▶ **Instruction**
Rewrite all the entries, substituting "top menu" for "navbar" and leaving everything else unchanged. Omit the pictures from your answer.

(Raw records)
—————
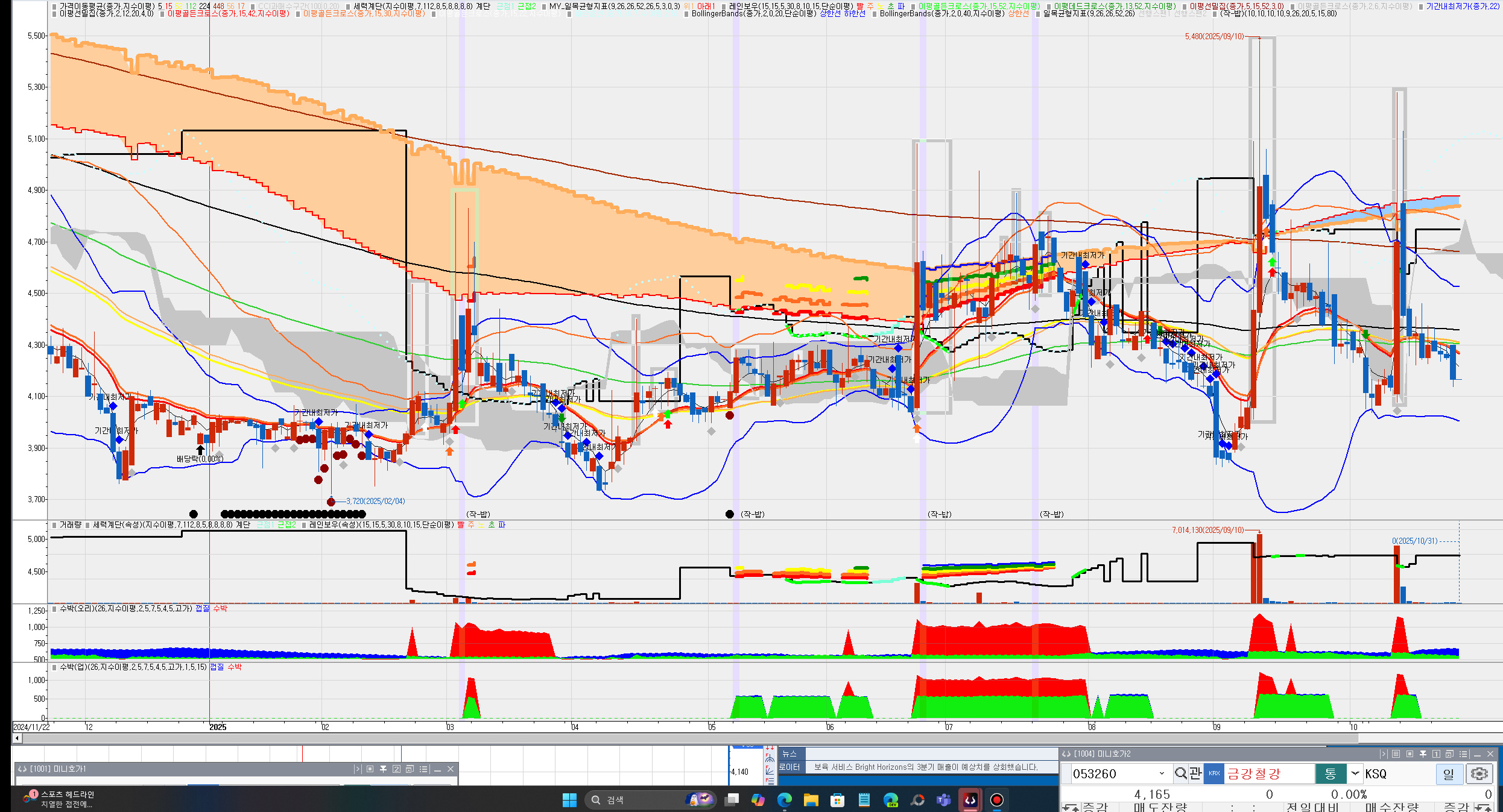Expand the 053260 stock code dropdown
This screenshot has height=812, width=1503.
coord(1162,773)
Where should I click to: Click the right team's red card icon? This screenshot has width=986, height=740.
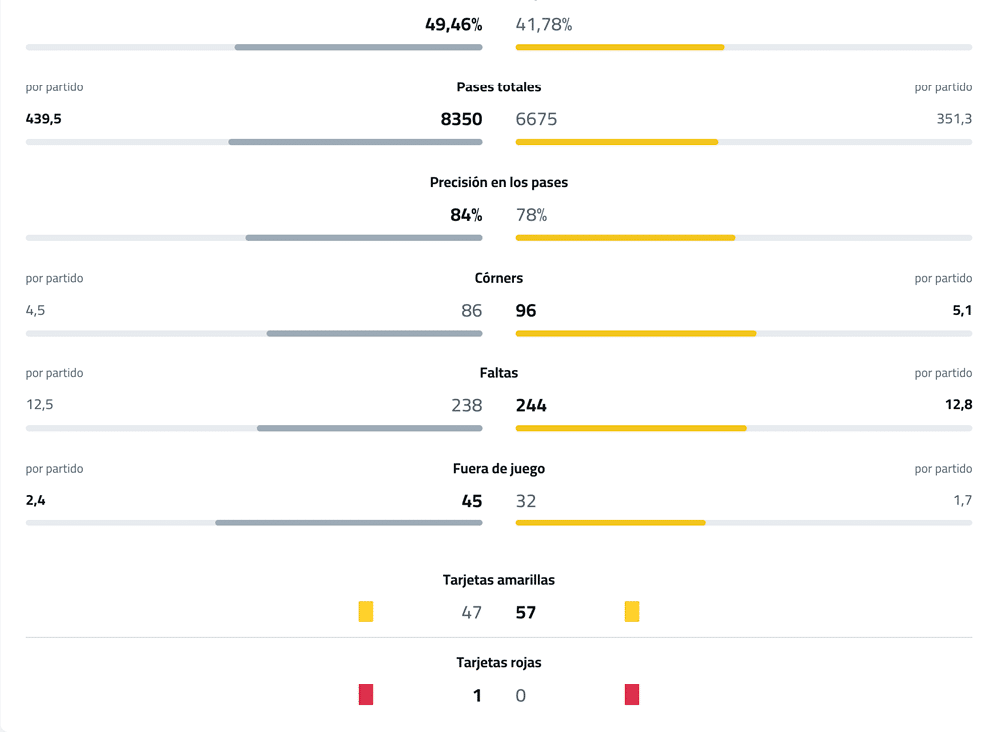[632, 694]
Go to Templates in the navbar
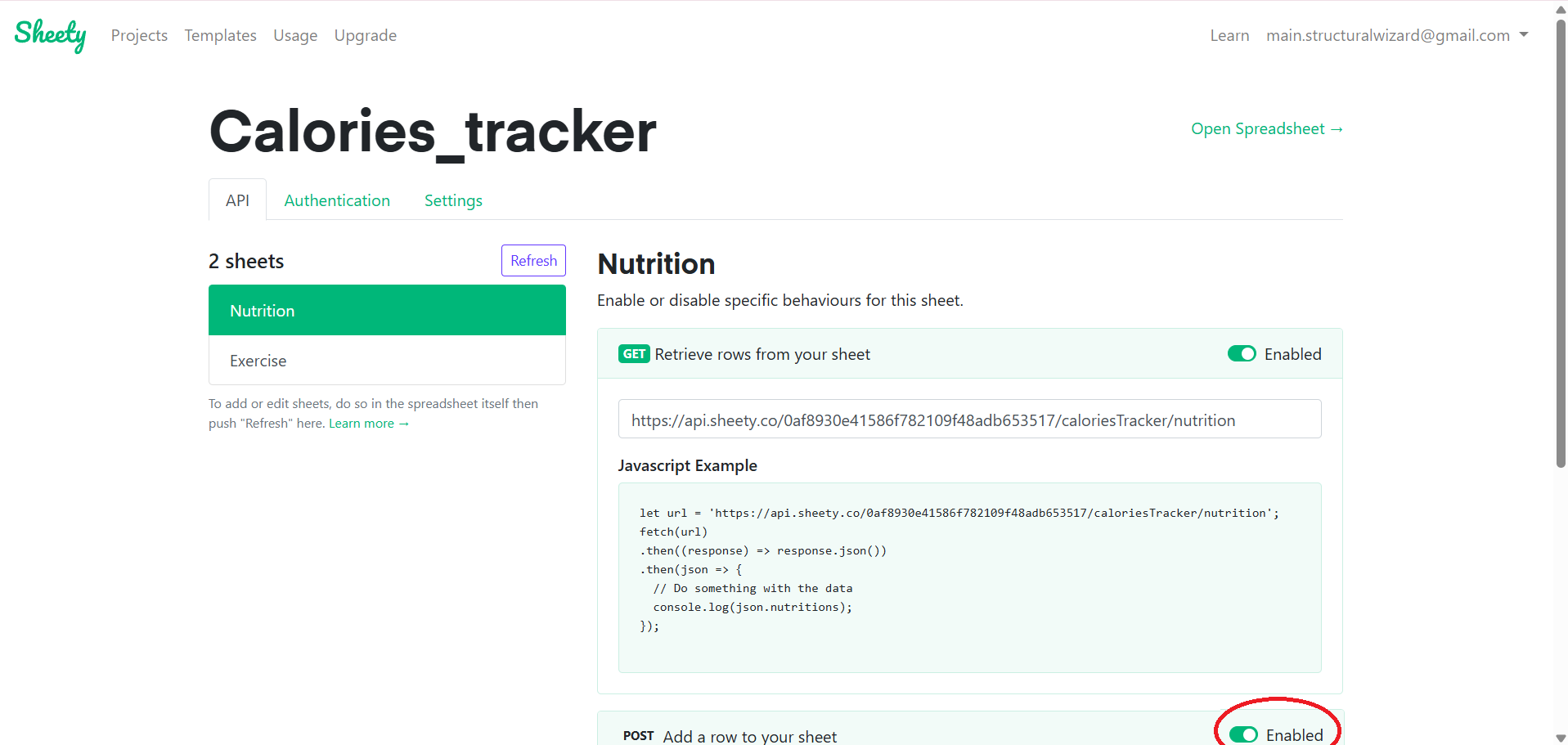Screen dimensions: 1568x745 [220, 35]
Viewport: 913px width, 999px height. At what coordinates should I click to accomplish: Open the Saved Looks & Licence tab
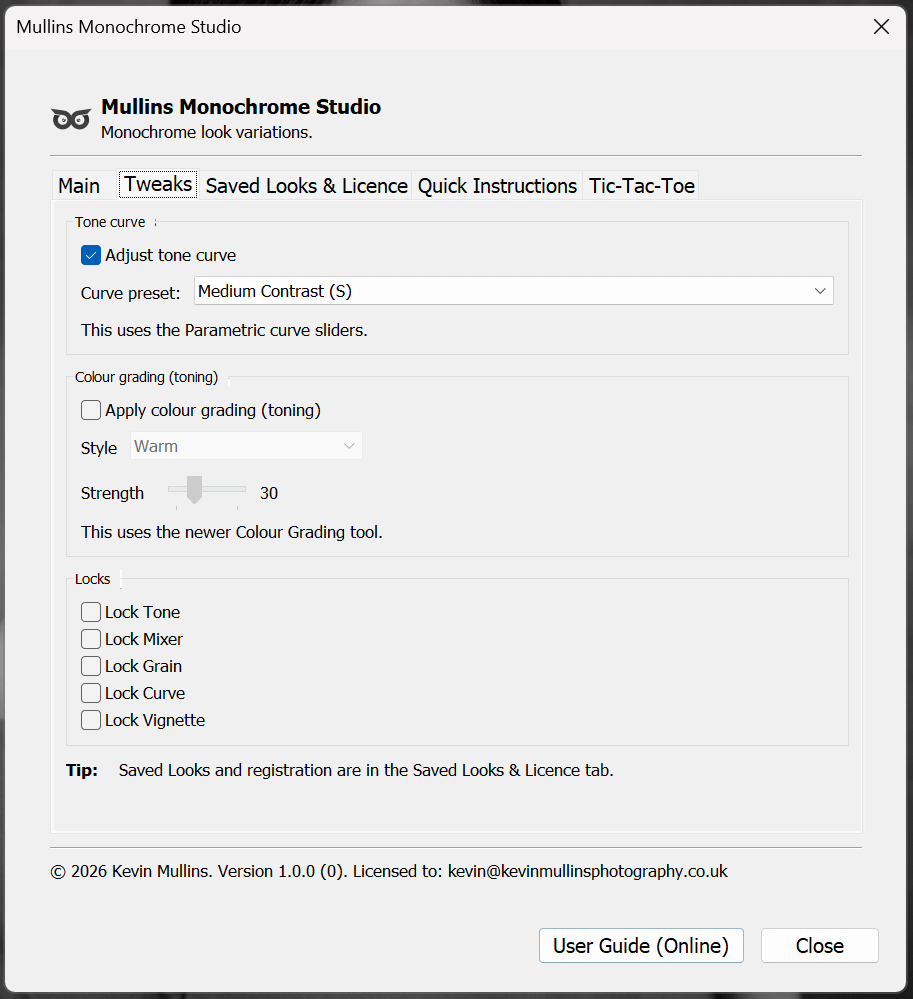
—————
▶ **Full answer**
Expand the 053260 stock code dropdown
This screenshot has height=812, width=1503.
coord(1162,773)
Where should I click to: Click the right team's red card icon? This screenshot has width=986, height=740.
[632, 694]
Go to Templates in the top menu
Screen dimensions: 1568x745 [220, 35]
Viewport: 913px width, 999px height. At what coordinates should I click to accomplish: Open the Saved Looks & Licence tab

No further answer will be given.